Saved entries
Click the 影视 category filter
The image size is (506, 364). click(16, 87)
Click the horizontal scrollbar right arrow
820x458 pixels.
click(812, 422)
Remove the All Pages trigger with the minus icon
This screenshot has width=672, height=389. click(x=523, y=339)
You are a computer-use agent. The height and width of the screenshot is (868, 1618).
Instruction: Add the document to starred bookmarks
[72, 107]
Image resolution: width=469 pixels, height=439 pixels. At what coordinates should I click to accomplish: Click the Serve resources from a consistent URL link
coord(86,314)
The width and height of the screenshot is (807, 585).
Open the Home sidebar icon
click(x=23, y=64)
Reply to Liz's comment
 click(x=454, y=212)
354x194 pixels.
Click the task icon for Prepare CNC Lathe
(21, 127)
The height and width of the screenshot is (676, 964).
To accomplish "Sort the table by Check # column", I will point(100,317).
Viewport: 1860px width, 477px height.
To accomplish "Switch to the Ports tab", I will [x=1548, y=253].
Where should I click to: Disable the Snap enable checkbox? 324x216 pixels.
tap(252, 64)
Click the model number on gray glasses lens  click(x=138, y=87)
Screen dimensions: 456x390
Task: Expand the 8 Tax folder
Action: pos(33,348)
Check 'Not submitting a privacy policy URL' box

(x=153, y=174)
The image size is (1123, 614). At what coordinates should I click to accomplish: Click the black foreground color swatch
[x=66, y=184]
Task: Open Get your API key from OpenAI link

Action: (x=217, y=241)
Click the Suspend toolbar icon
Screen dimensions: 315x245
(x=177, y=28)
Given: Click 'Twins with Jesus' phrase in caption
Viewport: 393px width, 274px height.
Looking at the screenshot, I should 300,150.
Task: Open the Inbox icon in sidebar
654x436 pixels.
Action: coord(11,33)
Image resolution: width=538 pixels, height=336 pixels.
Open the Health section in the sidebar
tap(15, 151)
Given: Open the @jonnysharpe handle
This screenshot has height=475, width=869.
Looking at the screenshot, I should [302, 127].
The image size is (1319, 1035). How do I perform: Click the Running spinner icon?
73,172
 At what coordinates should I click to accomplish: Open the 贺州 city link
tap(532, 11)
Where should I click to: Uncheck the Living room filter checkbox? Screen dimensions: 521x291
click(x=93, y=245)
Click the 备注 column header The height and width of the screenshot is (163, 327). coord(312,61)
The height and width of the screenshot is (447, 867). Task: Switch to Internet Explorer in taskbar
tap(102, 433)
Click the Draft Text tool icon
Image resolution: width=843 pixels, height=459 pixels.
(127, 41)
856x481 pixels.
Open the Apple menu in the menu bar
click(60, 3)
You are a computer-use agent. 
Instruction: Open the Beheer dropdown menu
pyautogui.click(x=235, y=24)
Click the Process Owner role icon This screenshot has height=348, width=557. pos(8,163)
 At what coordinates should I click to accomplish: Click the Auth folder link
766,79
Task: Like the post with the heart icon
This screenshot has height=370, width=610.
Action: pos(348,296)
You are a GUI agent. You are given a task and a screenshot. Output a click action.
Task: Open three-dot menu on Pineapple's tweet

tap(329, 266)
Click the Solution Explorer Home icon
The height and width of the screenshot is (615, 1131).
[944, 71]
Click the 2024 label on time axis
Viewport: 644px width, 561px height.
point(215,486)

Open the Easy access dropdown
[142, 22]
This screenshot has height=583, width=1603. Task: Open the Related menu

_Work to complete_.
From the first line of the data above through the line containing "Given: Open the @jonnysharpe handle", repeat each line exactly, and add nothing.

_Task response_.
Click the 影视 category filter
The image size is (506, 364). click(16, 87)
Click the horizontal scrollbar right arrow
820x458 pixels.
click(812, 422)
Remove the All Pages trigger with the minus icon
This screenshot has width=672, height=389. click(x=523, y=339)
You are a computer-use agent. The height and width of the screenshot is (868, 1618).
Instruction: Add the document to starred bookmarks
[72, 107]
Image resolution: width=469 pixels, height=439 pixels. At what coordinates should I click to accomplish: Click the Serve resources from a consistent URL link
coord(86,314)
The width and height of the screenshot is (807, 585).
Open the Home sidebar icon
click(x=23, y=64)
Reply to Liz's comment
 click(x=454, y=212)
354x194 pixels.
Click the task icon for Prepare CNC Lathe
(21, 127)
The height and width of the screenshot is (676, 964).
To accomplish "Sort the table by Check # column", I will point(100,317).
Viewport: 1860px width, 477px height.
To accomplish "Switch to the Ports tab", I will [x=1548, y=253].
Where should I click to: Disable the Snap enable checkbox? 324x216 pixels.
tap(252, 64)
Click the model number on gray glasses lens  click(x=138, y=87)
Screen dimensions: 456x390
Task: Expand the 8 Tax folder
Action: pos(33,348)
Check 'Not submitting a privacy policy URL' box

(x=153, y=174)
The image size is (1123, 614). At what coordinates should I click to accomplish: Click the black foreground color swatch
[x=66, y=184]
Task: Open Get your API key from OpenAI link

Action: (x=217, y=241)
Click the Suspend toolbar icon
Screen dimensions: 315x245
(x=177, y=28)
Given: Click 'Twins with Jesus' phrase in caption
Viewport: 393px width, 274px height.
Looking at the screenshot, I should 300,150.
Task: Open the Inbox icon in sidebar
654x436 pixels.
Action: coord(11,33)
Image resolution: width=538 pixels, height=336 pixels.
Open the Health section in the sidebar
tap(15, 151)
Given: Open the @jonnysharpe handle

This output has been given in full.